When Gov. Arnold Schwarzenegger proposed his “Million Solar Roofs” initiative, Democratic lawmakers blocked it because he wouldn’t require that the solar panels be installed by union shops. When a bill was introduced to use the Internet to make it easier for poor families to enroll their kids in health care programs, Democrats killed it because it might prompt layoffs of union members who handled paper applications.
So much for their party’s support for environmentalism or social services for the needy. Democratic officeholders know their political futures largely depend on keeping unions happy and behave accordingly.
Now the state budget crisis has yielded the starkest example of this subservience yet. Controller John Chiang, a Democrat who aspires to be governor, is refusing to enforce Schwarzenegger’s order that state workers take two unpaid furlough days a month beginning Feb. 1 to ensure the government has enough money to continue to perform its basic functions.

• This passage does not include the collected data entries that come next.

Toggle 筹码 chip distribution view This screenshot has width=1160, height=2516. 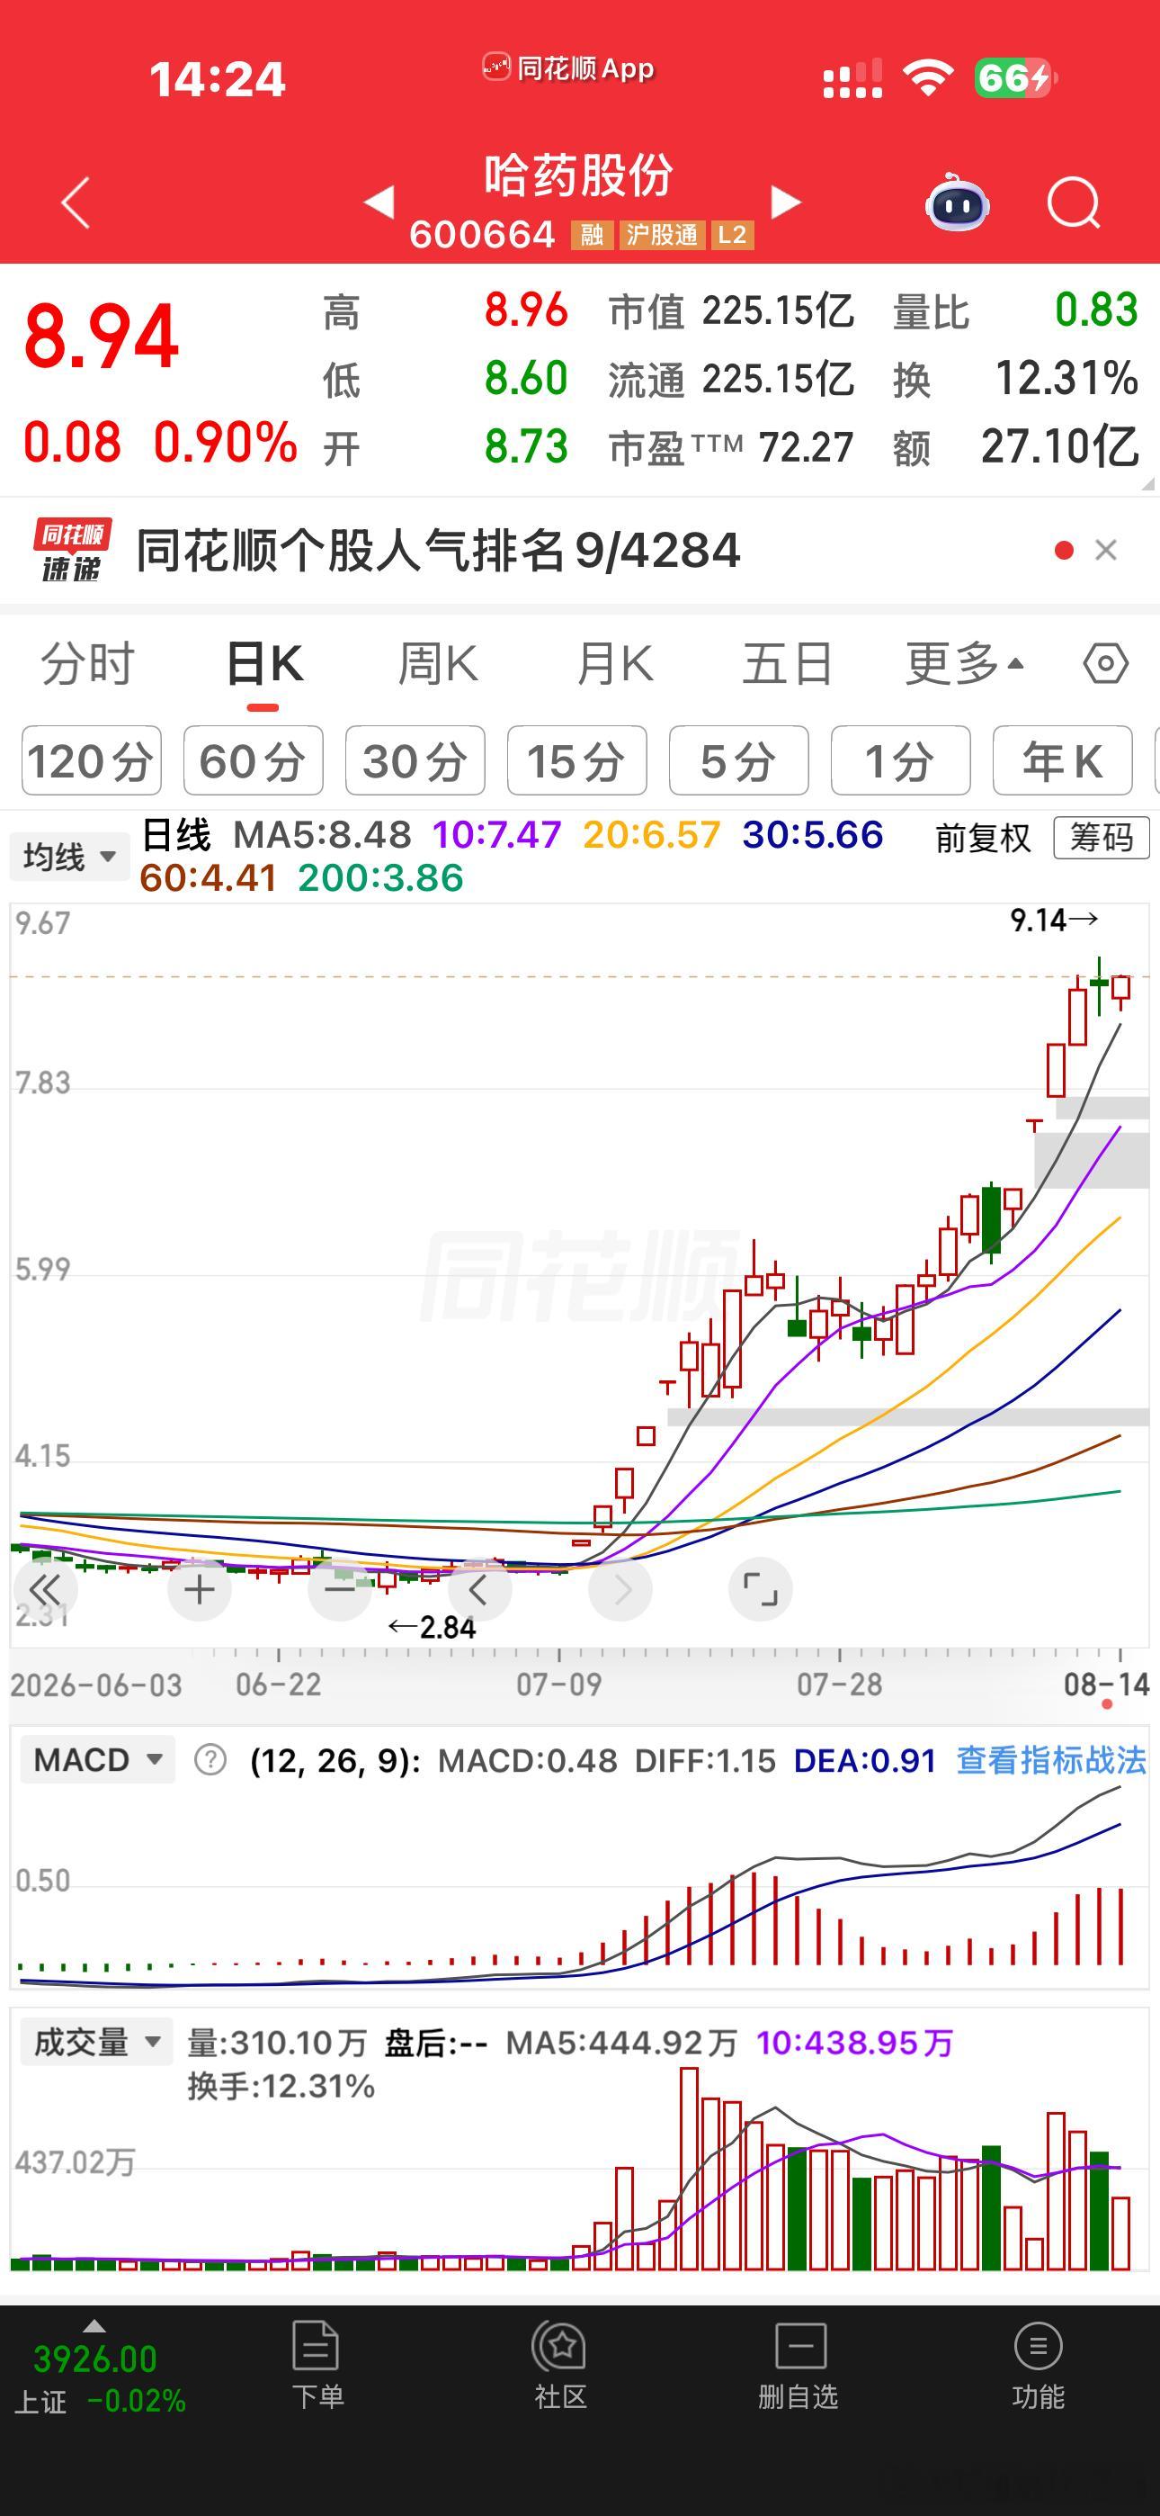click(1101, 838)
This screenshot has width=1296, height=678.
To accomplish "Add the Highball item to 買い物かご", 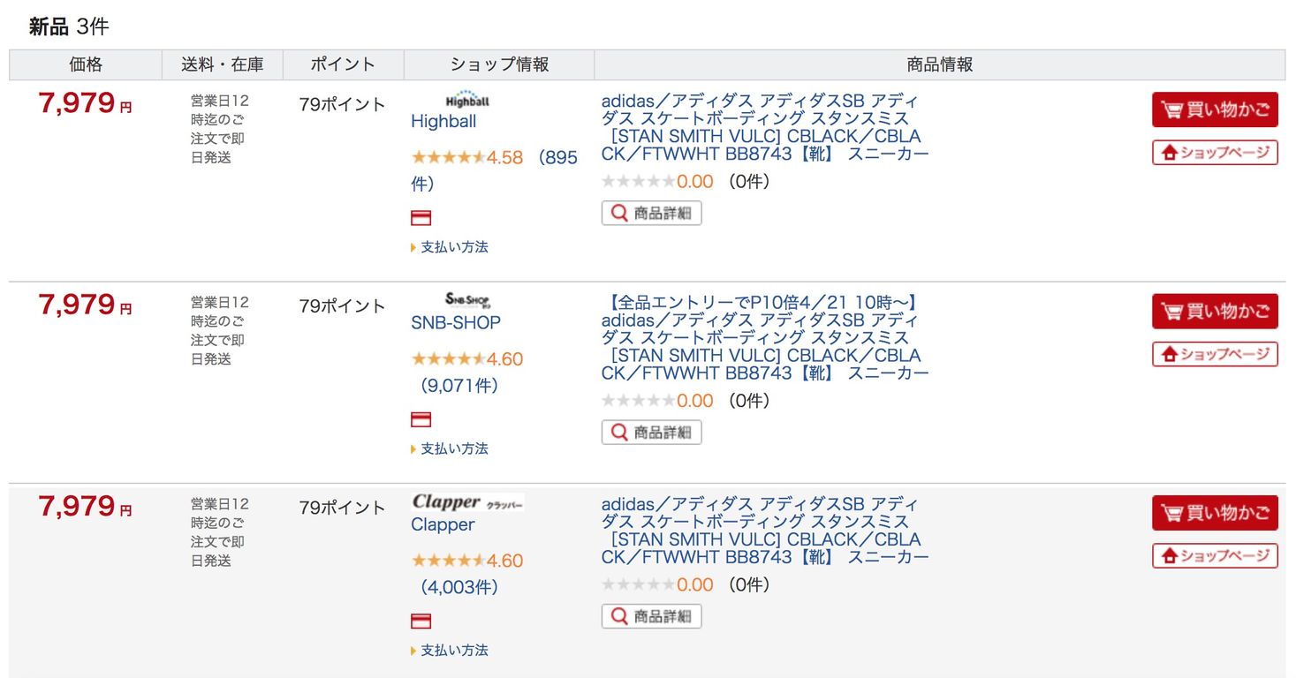I will 1215,109.
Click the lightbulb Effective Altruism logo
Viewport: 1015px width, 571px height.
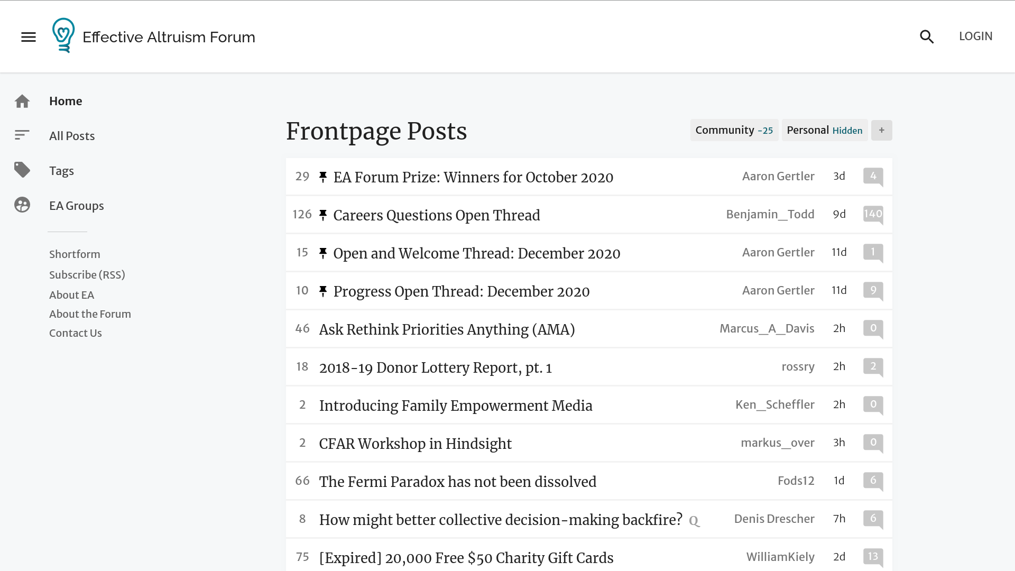point(63,35)
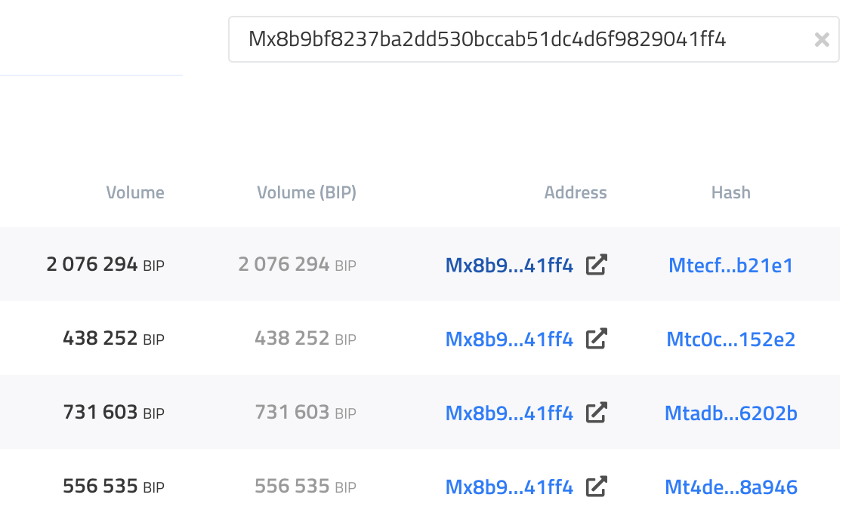The height and width of the screenshot is (516, 855).
Task: Select the 2 076 294 BIP volume cell
Action: pos(105,265)
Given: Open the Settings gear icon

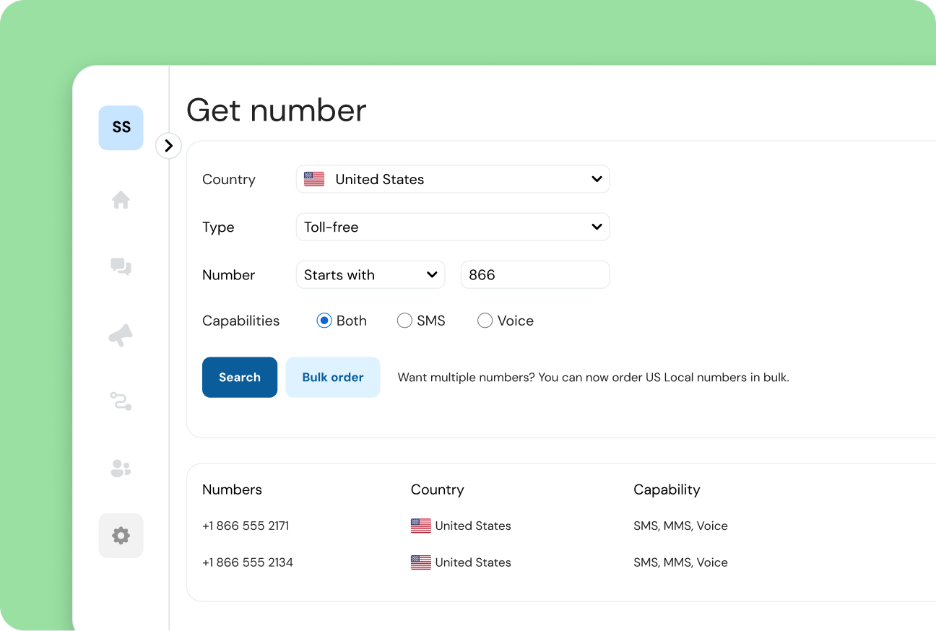Looking at the screenshot, I should click(x=121, y=536).
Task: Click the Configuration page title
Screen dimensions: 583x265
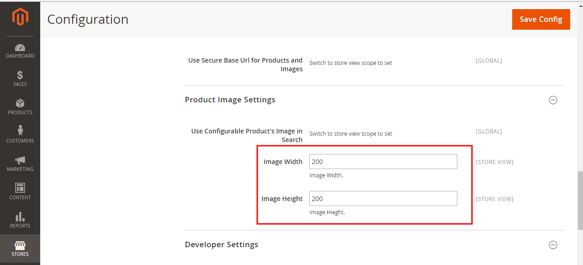Action: 88,19
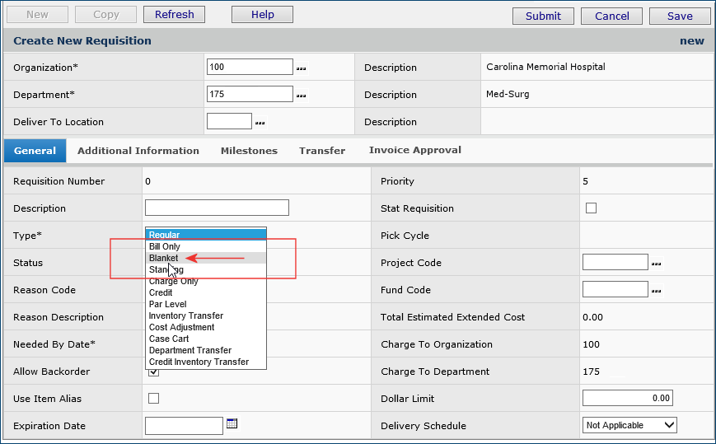Uncheck the Allow Backorder checkbox
Screen dimensions: 716x444
153,372
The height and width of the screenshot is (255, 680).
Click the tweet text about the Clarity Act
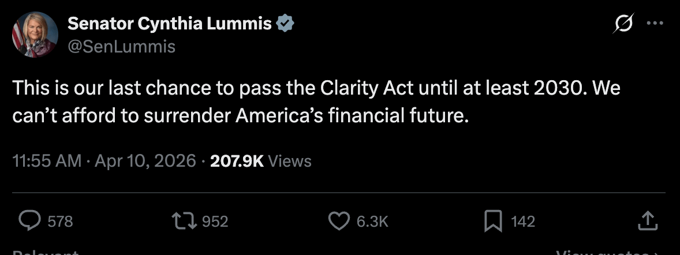[x=316, y=102]
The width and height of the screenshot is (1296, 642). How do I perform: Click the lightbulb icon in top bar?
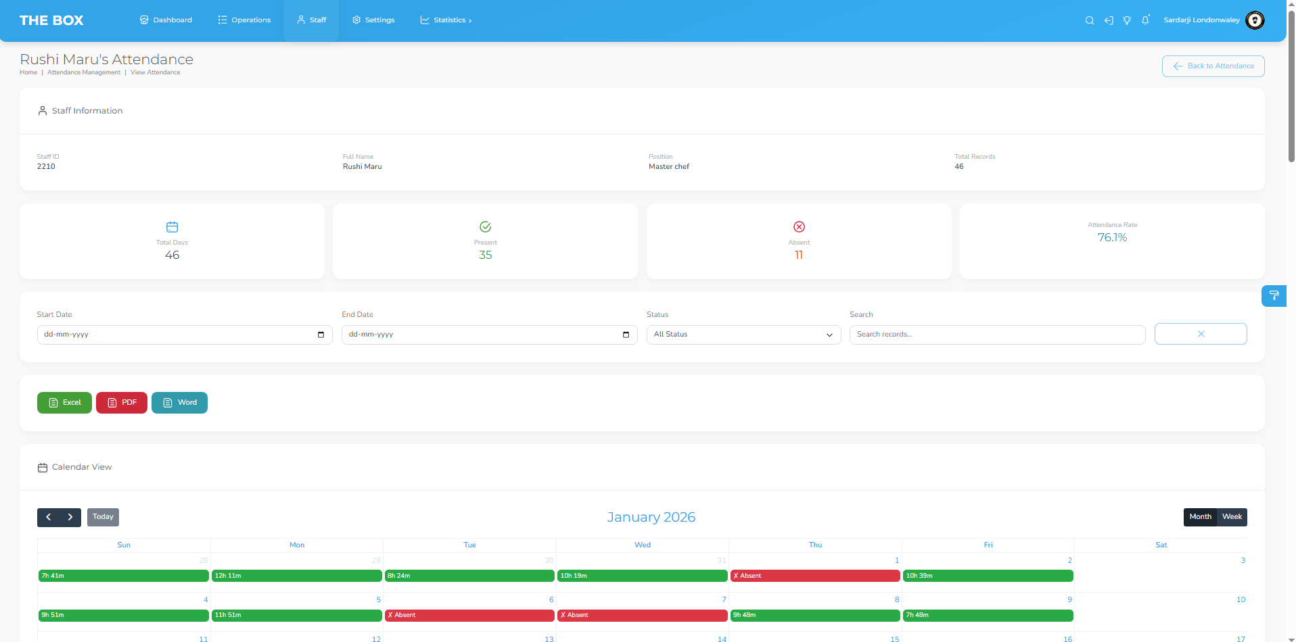click(x=1127, y=20)
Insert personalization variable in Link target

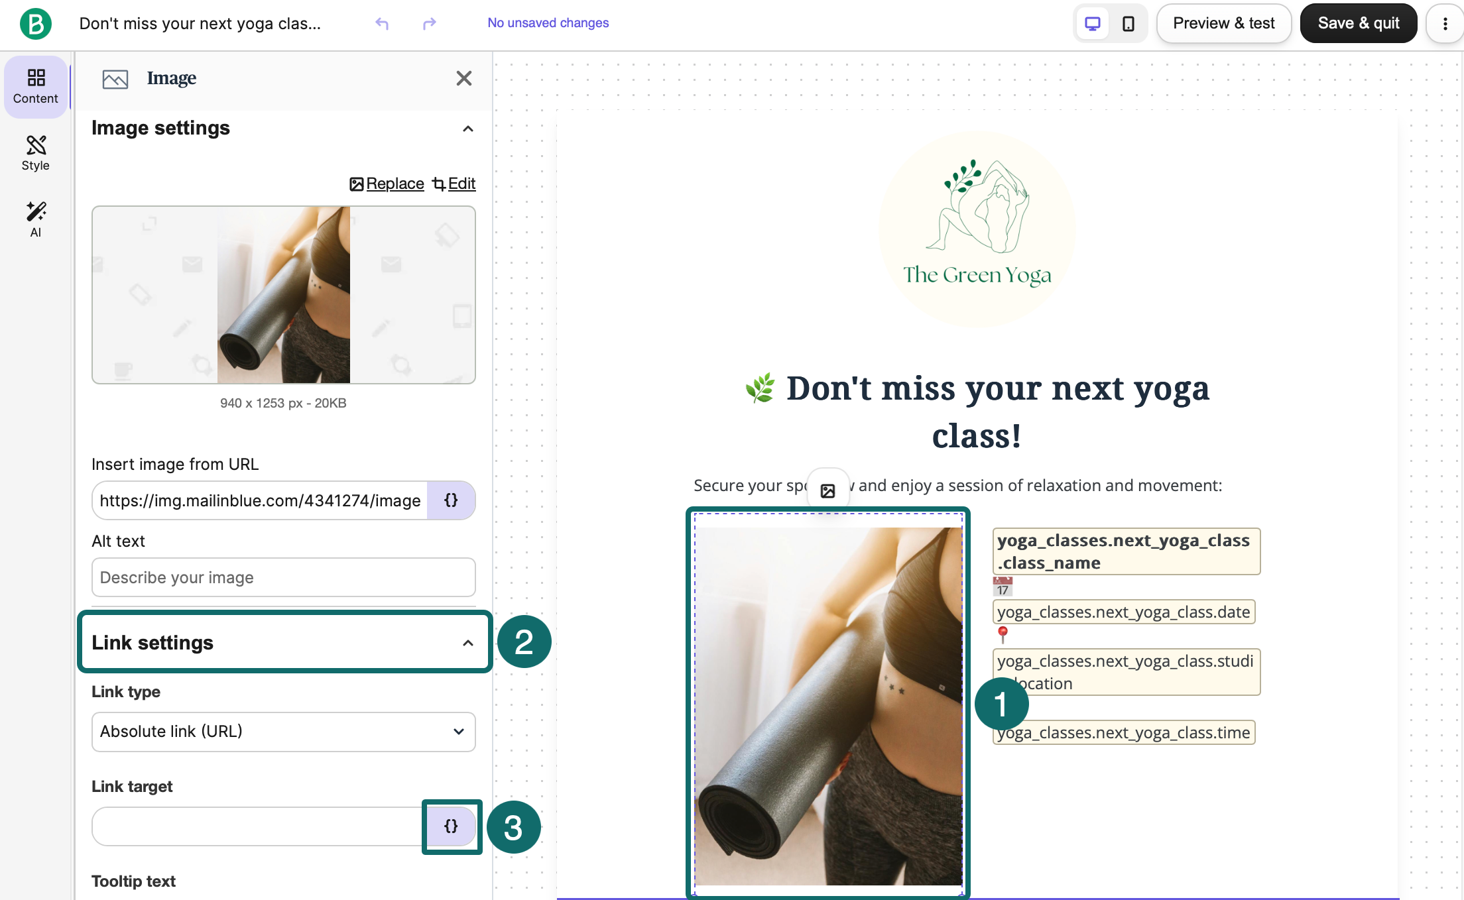tap(451, 826)
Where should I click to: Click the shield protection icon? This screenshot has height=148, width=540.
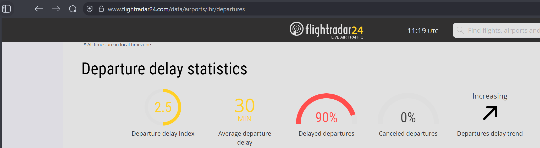[x=90, y=9]
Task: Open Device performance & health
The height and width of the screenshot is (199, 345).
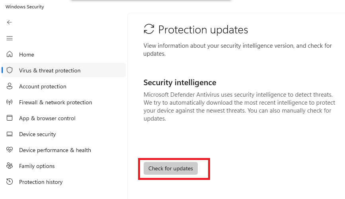Action: point(63,150)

Why? Chiang says it is illegal. To the contrary, established case law gives government bodies considerable leeway during emergencies. The unions challenging the furlough plan are going to need to establish that such an emergency doesn’t exist. Good luck with that.
But questions about Chiang’s intercession go far beyond the flimsiness of his assertion that the furlough plan is illegal. Even if it were, when did voters pass a constitutional amendment giving the controller power to veto the governor’s decisions?
The answer, of course, is that they never did and never would. Voters know there can be only one governor at a time.
Considered in this context, Chiang’s actions border on a bureaucratic coup d’état. It looks even more like a coup when you consider that Chiang is about to unilaterally implement his own plan to deal with the cash-flow crunch. When it was announced last week, most of the attention focused on his intention to withhold $1.9 billion in state tax refunds. More attention should have focused on Chiang’s move to withhold $188 million in assistance to more than 1 million aged, blind and disabled Californians – money they rely on for food, rent and utility bills.
They are not going to be inconvenienced by Chiang’s decision. Their lives will be grossly disrupted. But the controller doesn’t care. He’s taken care of his top priority: protecting public employees. He knows the unions always will remember this massive favor.
So will the rest of us. Chiang’s outrageous abuse of power should haunt him as long as he is in the public eye. If we have anything to say about it, it will.